Hestia sorriu, mas seu sorriso foi ligeiramente tenso, como se uma camada de frustração estivesse oculta sob a superfície. Ela respondeu com sua habitual doçura, tentando disfarçar os sentimentos conflitantes dentro de si.
— Poseidon, você é um caso perdido — disse Hades, interrompendo a interação com sua voz profunda, cheia de autoridade. Ele estava mais robusto e imponente agora, sua presença forte refletindo o tempo e a maturidade que adquirira.
— Não sei por que, mas tenho a sensação de que falei merda... De qualquer forma, Hades, a culpa é sua. — Poseidon brincou, sem perder o ritmo, mas logo piscou para Hestia, querendo aliviar a tensão que ele mesmo tinha provocado.
— Hunf, moleque irritante — Hades resmungou, mas não parecia realmente aborrecido, apenas acostumado com as travessuras de Poseidon.
De repente, um estrondo ecoou pela casa, seguido por um cheiro forte de vinho, que imediatamente se espalhou pelo ambiente. Todos olharam para a origem do som, e logo Hera apareceu, ainda com seu corpo adulto e maduro, mas agora com os olhos semicerrados, como se estivesse tonta. Ela segurava uma taça de vinho vazia, balançando levemente enquanto andava.
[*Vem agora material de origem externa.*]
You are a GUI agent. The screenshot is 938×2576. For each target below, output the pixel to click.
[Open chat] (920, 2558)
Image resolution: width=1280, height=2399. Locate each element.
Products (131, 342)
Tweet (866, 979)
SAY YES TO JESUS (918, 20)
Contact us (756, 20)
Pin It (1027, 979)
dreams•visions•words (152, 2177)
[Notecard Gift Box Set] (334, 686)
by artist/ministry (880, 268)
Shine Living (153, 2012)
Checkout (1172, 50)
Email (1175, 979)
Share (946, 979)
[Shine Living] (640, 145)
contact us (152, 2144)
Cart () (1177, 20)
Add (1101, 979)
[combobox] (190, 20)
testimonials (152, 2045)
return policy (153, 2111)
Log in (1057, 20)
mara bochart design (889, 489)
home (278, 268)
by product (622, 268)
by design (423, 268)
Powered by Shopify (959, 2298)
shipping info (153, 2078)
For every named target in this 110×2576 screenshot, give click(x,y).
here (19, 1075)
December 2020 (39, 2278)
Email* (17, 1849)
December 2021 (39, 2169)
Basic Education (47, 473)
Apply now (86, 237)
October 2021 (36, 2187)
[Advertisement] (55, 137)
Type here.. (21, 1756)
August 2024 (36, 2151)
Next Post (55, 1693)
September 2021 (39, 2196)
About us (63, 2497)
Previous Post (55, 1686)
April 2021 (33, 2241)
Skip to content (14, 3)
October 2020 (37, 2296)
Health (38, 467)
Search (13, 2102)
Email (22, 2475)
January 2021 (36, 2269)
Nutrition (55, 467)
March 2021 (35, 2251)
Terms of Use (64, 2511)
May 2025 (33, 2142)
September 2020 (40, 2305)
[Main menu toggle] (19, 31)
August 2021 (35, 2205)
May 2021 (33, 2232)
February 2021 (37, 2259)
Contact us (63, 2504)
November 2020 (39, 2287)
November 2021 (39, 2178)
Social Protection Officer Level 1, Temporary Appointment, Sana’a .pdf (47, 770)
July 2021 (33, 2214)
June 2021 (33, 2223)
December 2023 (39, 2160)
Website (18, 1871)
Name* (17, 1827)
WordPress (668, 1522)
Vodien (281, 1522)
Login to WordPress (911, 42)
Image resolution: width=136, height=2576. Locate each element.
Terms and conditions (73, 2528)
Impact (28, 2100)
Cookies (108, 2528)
— Hestia... dor... cabeça... massagem... — Ela resmungou, claramente afetada por uma ressaca, enquanto se jogava no colo de Hestia, que estava sentada em uma cadeira.
— Irmã Hera, você deveria parar de beber tanto, isso não é nada elegante. — Hestia respondeu, com um tom suave, mas ainda assim, com um toque de preocupação. Ela acariciou a cabeça de Hera, tentando acalmá-la.
Hera soltou um suspiro cansado e sorriu de forma preguiçosa.
— Eu sonhei que Soluça tinha limpado o chão com a cara de Cronos... Fiquei tão feliz com a ideia que resolvi beber um pouco. Eu bebi um pouco... e acordei agora. — Ela disse, com uma risada baixa, mas o humor estava apagado pela ressaca.
Hera sempre teve o hábito de beber vinho como se fosse água, uma característica que a tornava bem conhecida entre os deuses. Ela não conseguia parar, sempre acreditando que uma taça a ajudaria a relaxar, mas agora estava pagando o preço.
Poseidon, com seu humor irreverente, não perdeu a oportunidade de provocar a irmã.
— Se estás tão determinada, deveria treinar um pouco para realizar esse sonho. — Ele disse, lançando um olhar para Hera, que estava se afundando na preguiça. — Ela nunca treina para ficar forte, mas está sempre dizendo que vai "descer o sarrafo" em Cronos.
Hera, sem se dar ao trabalho de olhar para Poseidon, apenas fez um gesto de desprezo.
— Calado, pirralho. — Ela resmungou, ainda com a voz abafada pela dor de cabeça.
Os outros irmãos trocaram olhares cúmplices, conhecendo bem a dinâmica entre Hera e Poseidon. Hestia, por sua vez, soltou uma risada silenciosa, tentando aliviar o clima tenso com o irmão mais novo.
— Pelo menos estamos todos aqui, vivos e bem, e é isso que importa — Hestia disse, tentando trazer um pouco de leveza à conversa.
Ela sabia que os irmãos tinham suas diferenças e intrigas, mas, no final, o que importava era o vínculo que os unia, um laço que o tempo e as tempestades caóticas não podiam romper.